Our study has some strengths. As a prospective cross-sectional observational study, we recruited 562 patients in a short period of time, namely 3 weeks, and all data for MST, MUST, NRS2002, PG-SGA and GLIM were collected concurrently, which ensured that no data was omitted, and the conclusion drawn from the study is more reliable than retrospective study. Our study not only assessed the accordance of between different nutrition screening tools and GLIM criteria, but also evaluated the diagnostic capacity of them as the first step of GLIM framework. It’s recommended that any validated nutrition screening tools can be used in the first step of GLIM framework, but, to our knowledge, there have been no published study focusing on the best choice of screening tools. Moreover, body composition information such as FFMI or ASMI was usually unavailable in published articles and considered as important and warranted in validation of GLIM criteria. In the current study, we applied BIA in every participant and provided relatively precise evaluation of reduced muscle mass. As shown in our recently published study focusing on interrater reliability of the GLIM criteria using the same data, the appliance of body composition measurement improved the performance of GLIM framework compared to PG-SGA.

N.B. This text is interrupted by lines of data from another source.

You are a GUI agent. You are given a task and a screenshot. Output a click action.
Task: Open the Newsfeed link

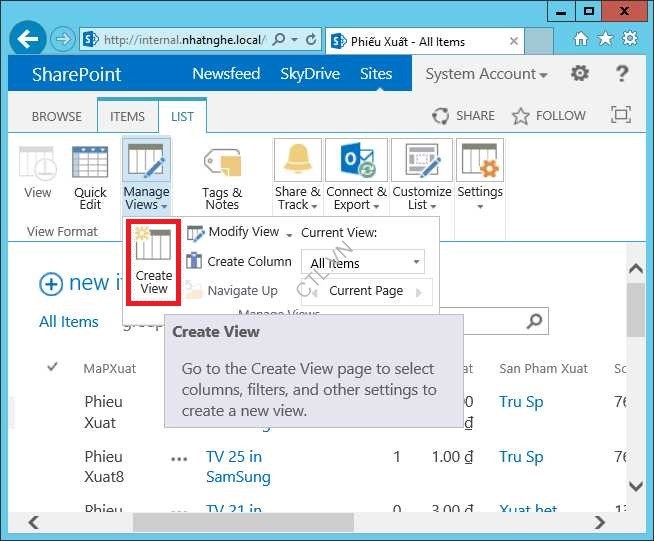point(226,75)
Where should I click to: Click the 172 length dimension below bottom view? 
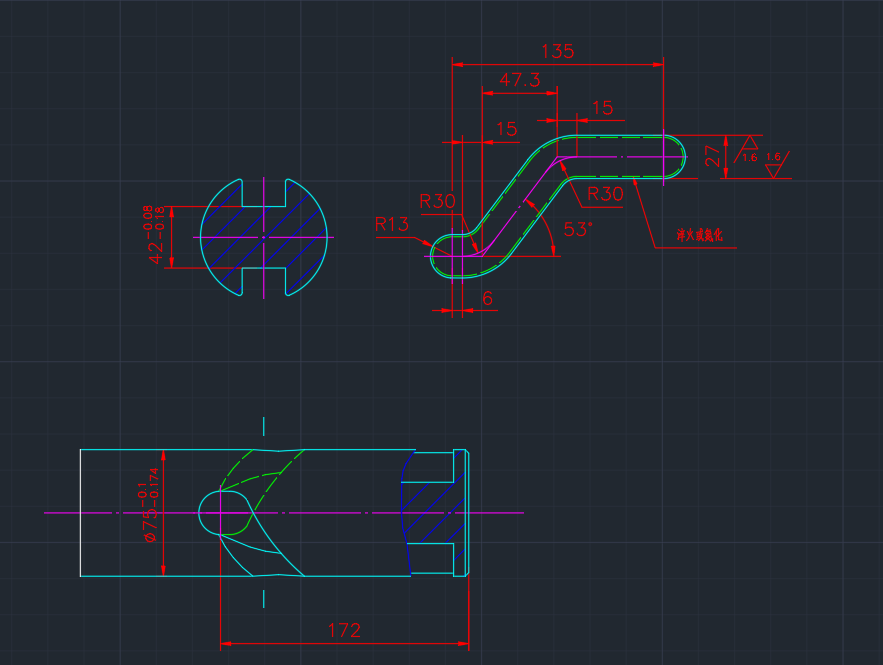[x=344, y=631]
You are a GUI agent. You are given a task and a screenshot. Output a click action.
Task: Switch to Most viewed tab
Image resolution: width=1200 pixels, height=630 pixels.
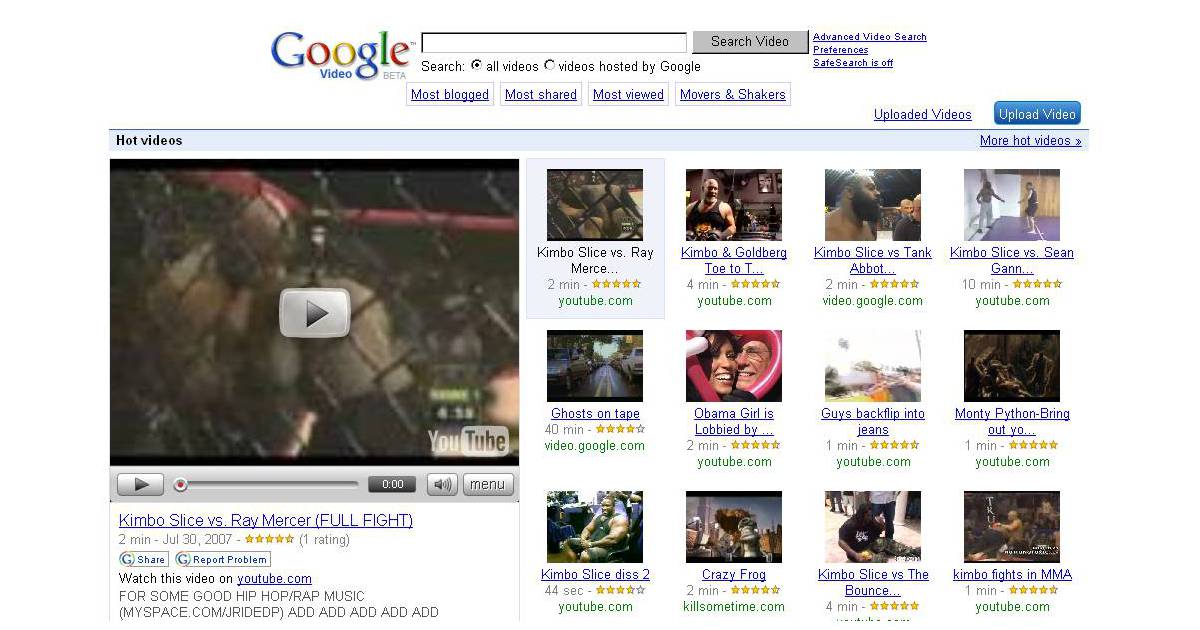click(628, 95)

All the same, there are several limitations in our study. Since it was a single-center observational study, results should be interpreted with caution. Food intake reduction was assessed via self-report on general amount of food intake instead of an in-depth diet history for sake of promoting feasibility, thus the accuracy of food intake evaluation was impaired. Inflammation was assessed by increased CRP and current infection in this study. However, the detection rate of CRP was low in our study, while no patients with current infectious disease was admitted in our day oncology unit, so the evaluation of inflammation status is inadequate, which could lead to certain bias. Moreover, though recommended by a recent review, PG-SGA as the gold standard to validate the GLIM criteria is not well-accepted by all clinician and nutritionist. Comprehensive evaluation or clinical outcome such as survival situation or complications rates could be more valuable in the validation of GLIM criteria. We need to follow up the participants to collect survival data and information of adverse complications in order to reveal the value of GLIM criteria in predicting clinical outcomes and guiding nutrition support.